HCA Healthcare, which operates 180 hospitals and approximately 2,300 ambulatory sites of care across the United States and the United Kingdom, is using generative AI to improve patient handoffs between nurses. As part of a pilot program, approximately 75 emergency room physicians at four HCA Healthcare hospitals started using Google’s AI technology to quickly document key medical information from conversations during patient visits. It is part of a collaboration among HCA Healthcare, Google Cloud and Augmedix, an AI healthcare technology company that specializes in ambient medical documentation.
According to a study in JAMA Internal Medicine, 58% of physicians said time spent on documentation limits the amount of time they can spend with patients.
Inspired by the Hippocratic oath, the code of ethics to “do no harm,” Hippocractic.ai has created an LLM solution that focuses on nondiagnostic healthcare tasks such as medication onboarding and monthly reconciliation, hospital and payer policy questions, plus electronic health record (EHR) assistance. The goal of Hippocratic AI’s solution is to reduce healthcare system costs and to help solve nursing, social worker and nutritionist staffing shortages.
Abridge is a generative AI platform that transcribes and summarizes medical conversations in real-time for patients, providers and payers. Abridge is fully integrated into Epic, a healthcare software company that develops electronic medical record software for hospitals and large practices, and has the potential to save clinicians over 70 hours per month in documentation.

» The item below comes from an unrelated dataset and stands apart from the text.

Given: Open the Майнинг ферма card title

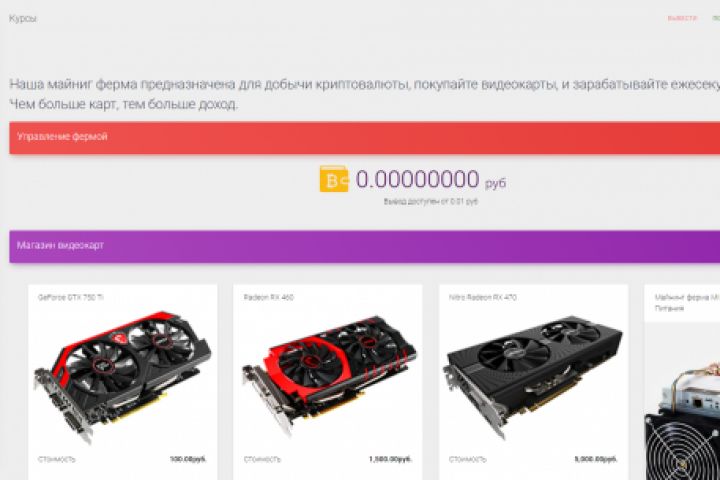Looking at the screenshot, I should click(687, 303).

The Mayo Clinic has been a pioneer in the use of AI technology. It receives over 2 billion visitors to its website annually, and it has deployed generative AI-based enterprise search to improve information sharing about everything from understanding symptoms to explaining drugs and treatments.
Data Is the Key to Verticalization
We are still in the early innings of vertical AI specialization. Vertical AI can solve mission-critical, vertical-specific workflows that drive customer stickiness and optimize business operations.
Vertical AI companies that have access to proprietary industry data for training specialized large language models and create applications with pre-built workflows and functional modules will be the winners. This will require data that contains subject matter expertise to provide relevant and contextual solutions to problems, emphasizing the importance of incorporating human expertise into the dataset.
Vertical AI solutions will be the key to accelerating AI adoption in the future.